#### Task material:
* START *
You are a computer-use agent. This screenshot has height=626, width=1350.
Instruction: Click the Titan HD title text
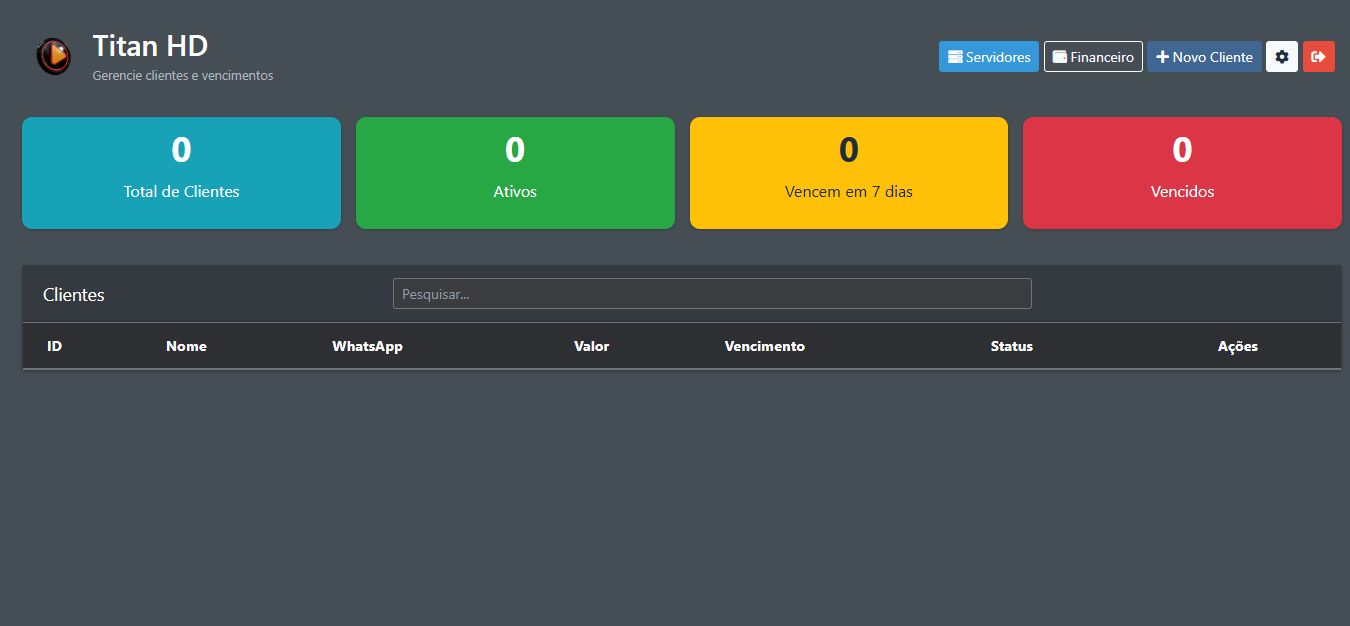[150, 46]
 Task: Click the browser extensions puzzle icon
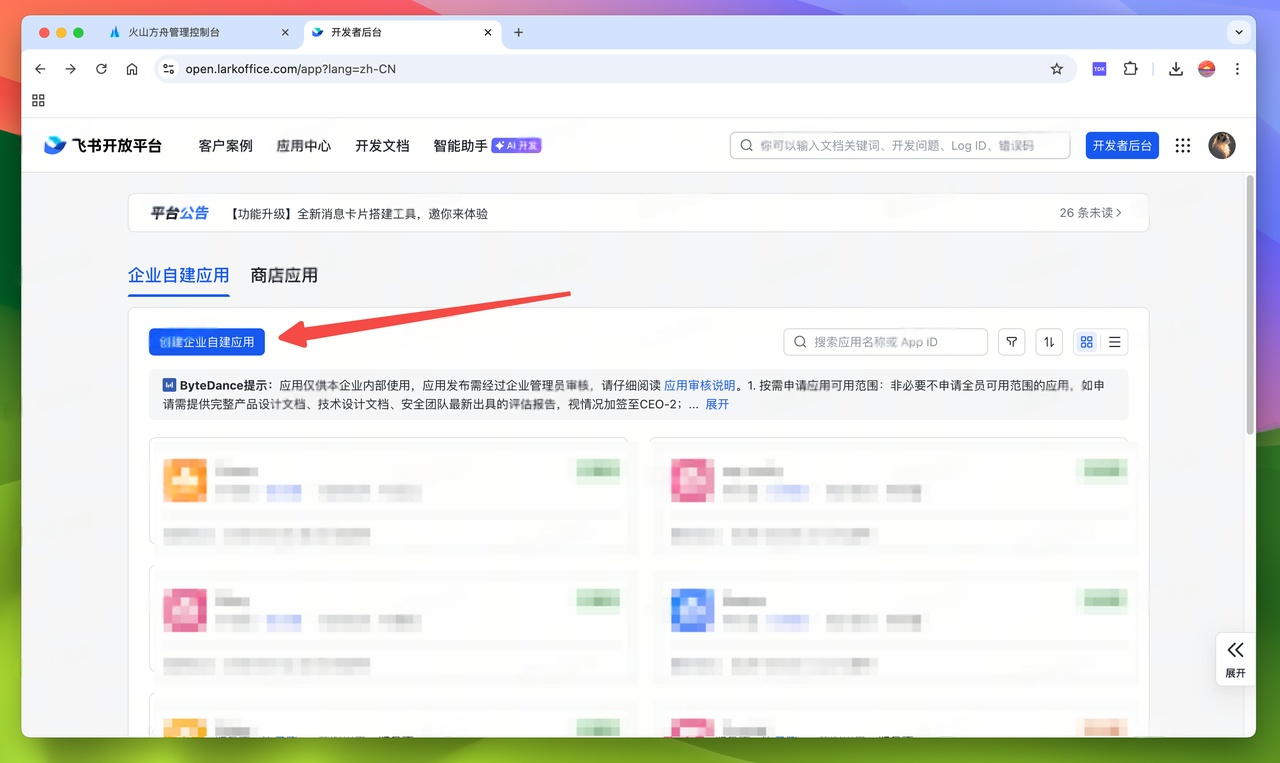click(x=1131, y=68)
* END *
#### What you will do:
Revise all of the material above, replacing "screenshot" with "screen capture" and leaving everything else as it is. Omit the pictures from your answer.

#### Expected output:
You are a computer-use agent. This screen capture has height=626, width=1350.
Instruction: Click the Titan HD title text
[150, 46]
 Task: Click the browser extensions puzzle icon
click(x=1131, y=68)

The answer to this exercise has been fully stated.